(Records excerpted from a collection)

◇ ◇ ◇

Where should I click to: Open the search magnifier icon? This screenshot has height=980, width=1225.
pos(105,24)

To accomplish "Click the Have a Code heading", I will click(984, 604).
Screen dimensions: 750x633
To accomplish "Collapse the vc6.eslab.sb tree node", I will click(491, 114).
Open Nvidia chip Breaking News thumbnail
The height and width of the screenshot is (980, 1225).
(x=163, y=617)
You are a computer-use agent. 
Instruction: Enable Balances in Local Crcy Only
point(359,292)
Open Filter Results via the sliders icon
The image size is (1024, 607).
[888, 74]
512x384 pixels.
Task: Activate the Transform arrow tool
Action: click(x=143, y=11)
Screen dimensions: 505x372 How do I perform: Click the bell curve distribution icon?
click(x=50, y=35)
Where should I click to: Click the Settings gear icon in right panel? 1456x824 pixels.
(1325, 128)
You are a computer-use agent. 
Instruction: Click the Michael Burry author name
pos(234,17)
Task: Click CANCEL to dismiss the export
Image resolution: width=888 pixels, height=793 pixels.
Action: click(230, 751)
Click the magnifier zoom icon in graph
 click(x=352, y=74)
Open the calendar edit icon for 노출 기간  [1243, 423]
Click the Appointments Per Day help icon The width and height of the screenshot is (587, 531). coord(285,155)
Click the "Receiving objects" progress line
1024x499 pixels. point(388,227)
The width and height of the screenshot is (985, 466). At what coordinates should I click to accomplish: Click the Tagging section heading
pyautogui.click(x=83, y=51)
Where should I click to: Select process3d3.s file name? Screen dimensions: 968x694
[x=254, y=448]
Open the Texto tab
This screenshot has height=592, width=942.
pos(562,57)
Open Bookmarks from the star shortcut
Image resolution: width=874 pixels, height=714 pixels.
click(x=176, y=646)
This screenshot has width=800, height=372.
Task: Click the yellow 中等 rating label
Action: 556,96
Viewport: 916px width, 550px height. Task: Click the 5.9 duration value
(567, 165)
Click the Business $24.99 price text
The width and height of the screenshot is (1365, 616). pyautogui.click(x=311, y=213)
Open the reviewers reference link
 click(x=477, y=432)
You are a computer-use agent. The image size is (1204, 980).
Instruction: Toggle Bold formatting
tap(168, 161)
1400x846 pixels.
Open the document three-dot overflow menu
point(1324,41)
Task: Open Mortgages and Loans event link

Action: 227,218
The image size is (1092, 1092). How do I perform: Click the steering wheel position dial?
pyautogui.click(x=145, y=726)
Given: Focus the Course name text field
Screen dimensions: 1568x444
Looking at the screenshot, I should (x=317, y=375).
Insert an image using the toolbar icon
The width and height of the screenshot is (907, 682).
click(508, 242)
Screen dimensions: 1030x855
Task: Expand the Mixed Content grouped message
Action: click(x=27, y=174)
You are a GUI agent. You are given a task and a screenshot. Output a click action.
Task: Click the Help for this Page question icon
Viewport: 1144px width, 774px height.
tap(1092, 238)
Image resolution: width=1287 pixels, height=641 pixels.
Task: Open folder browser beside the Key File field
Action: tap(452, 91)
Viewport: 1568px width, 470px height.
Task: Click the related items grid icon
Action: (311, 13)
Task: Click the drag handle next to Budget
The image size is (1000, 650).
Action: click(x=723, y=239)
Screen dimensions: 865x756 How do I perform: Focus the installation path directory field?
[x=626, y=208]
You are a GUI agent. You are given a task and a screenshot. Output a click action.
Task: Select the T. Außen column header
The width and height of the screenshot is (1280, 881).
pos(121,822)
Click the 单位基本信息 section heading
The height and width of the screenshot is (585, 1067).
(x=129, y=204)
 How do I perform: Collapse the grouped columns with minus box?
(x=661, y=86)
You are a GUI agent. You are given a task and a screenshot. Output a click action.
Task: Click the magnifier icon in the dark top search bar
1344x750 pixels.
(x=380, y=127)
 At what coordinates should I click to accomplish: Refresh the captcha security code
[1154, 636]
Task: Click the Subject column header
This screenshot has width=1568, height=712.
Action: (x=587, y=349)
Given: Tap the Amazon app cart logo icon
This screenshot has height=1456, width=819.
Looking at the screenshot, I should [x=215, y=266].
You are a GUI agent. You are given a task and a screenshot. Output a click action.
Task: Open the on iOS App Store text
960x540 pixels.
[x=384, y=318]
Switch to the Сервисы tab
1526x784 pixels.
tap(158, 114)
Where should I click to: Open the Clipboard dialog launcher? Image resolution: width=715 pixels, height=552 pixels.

◇ ◇ ◇

> [What is needed]
Each line above that has the word "header" must be copied.

> [Answer for the task]
Task: Select the T. Außen column header
Task: Click the Subject column header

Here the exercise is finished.